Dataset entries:
^^^^
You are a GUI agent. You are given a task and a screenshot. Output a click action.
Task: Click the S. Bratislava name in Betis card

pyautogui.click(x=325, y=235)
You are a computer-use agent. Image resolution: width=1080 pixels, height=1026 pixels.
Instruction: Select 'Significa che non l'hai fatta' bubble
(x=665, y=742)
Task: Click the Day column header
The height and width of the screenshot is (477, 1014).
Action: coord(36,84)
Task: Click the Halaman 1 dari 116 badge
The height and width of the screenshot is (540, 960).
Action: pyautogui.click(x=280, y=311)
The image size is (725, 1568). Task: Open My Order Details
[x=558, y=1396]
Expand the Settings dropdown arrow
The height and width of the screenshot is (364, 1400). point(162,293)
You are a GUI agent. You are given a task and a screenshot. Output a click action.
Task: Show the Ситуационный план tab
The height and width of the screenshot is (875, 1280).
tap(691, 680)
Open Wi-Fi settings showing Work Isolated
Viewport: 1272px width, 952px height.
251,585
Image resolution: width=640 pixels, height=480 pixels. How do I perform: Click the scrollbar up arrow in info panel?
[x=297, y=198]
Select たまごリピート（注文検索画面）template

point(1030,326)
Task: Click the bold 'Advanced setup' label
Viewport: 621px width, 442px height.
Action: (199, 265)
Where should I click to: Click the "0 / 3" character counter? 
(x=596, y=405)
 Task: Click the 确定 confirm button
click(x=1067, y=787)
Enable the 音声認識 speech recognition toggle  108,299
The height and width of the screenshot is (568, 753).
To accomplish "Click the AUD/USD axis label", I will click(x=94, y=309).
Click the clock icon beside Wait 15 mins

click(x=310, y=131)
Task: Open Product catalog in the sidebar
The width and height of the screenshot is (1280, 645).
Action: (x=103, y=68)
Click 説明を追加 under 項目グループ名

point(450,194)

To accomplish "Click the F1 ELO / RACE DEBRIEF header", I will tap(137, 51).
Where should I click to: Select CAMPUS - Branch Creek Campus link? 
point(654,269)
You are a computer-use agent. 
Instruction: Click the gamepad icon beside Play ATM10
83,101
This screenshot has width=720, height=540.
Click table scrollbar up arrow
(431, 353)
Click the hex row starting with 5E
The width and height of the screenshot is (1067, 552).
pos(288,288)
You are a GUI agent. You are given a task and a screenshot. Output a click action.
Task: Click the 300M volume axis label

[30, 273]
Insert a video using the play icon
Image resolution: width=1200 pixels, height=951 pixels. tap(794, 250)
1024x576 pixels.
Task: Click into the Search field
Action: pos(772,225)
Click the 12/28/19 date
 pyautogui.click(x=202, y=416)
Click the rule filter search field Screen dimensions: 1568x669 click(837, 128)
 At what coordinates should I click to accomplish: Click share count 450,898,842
^^^^
#### [Directions for this task]
All entries are to be printed once more, exactly as given.

#### [Answer to this problem]
You are a GUI agent. You are given a task and a screenshot. Output a click action.
Task: Click the S. Bratislava name in Betis card

pyautogui.click(x=325, y=235)
You are a computer-use agent. Image resolution: width=1080 pixels, height=1026 pixels.
Instruction: Select 'Significa che non l'hai fatta' bubble
(x=665, y=742)
Task: Click the Day column header
The height and width of the screenshot is (477, 1014).
Action: coord(36,84)
Task: Click the Halaman 1 dari 116 badge
The height and width of the screenshot is (540, 960).
Action: pyautogui.click(x=280, y=311)
The image size is (725, 1568). Task: Open My Order Details
[x=558, y=1396]
Expand the Settings dropdown arrow
The height and width of the screenshot is (364, 1400). point(162,293)
You are a GUI agent. You are given a task and a screenshot. Output a click action.
Task: Show the Ситуационный план tab
The height and width of the screenshot is (875, 1280).
tap(691, 680)
Open Wi-Fi settings showing Work Isolated
Viewport: 1272px width, 952px height.
251,585
Image resolution: width=640 pixels, height=480 pixels. How do I perform: Click the scrollbar up arrow in info panel?
[x=297, y=198]
Select たまごリピート（注文検索画面）template

point(1030,326)
Task: Click the bold 'Advanced setup' label
Viewport: 621px width, 442px height.
Action: (199, 265)
Where should I click to: Click the "0 / 3" character counter? 
(x=596, y=405)
 Task: Click the 确定 confirm button
click(x=1067, y=787)
Enable the 音声認識 speech recognition toggle  108,299
The height and width of the screenshot is (568, 753).
To accomplish "Click the AUD/USD axis label", I will click(x=94, y=309).
Click the clock icon beside Wait 15 mins

click(x=310, y=131)
Task: Open Product catalog in the sidebar
The width and height of the screenshot is (1280, 645).
Action: (x=103, y=68)
Click 説明を追加 under 項目グループ名

point(450,194)

To accomplish "Click the F1 ELO / RACE DEBRIEF header", I will tap(137, 51).
Where should I click to: Select CAMPUS - Branch Creek Campus link? 
point(654,269)
You are a computer-use agent. 
Instruction: Click the gamepad icon beside Play ATM10
83,101
This screenshot has width=720, height=540.
Click table scrollbar up arrow
(431, 353)
Click the hex row starting with 5E
The width and height of the screenshot is (1067, 552).
pos(288,288)
You are a GUI agent. You are given a task and a screenshot. Output a click action.
Task: Click the 300M volume axis label

[30, 273]
Insert a video using the play icon
Image resolution: width=1200 pixels, height=951 pixels. tap(794, 250)
1024x576 pixels.
Task: Click into the Search field
Action: pos(772,225)
Click the 12/28/19 date
 pyautogui.click(x=202, y=416)
Click the rule filter search field Screen dimensions: 1568x669 click(837, 128)
 At what coordinates should I click to accomplish: Click share count 450,898,842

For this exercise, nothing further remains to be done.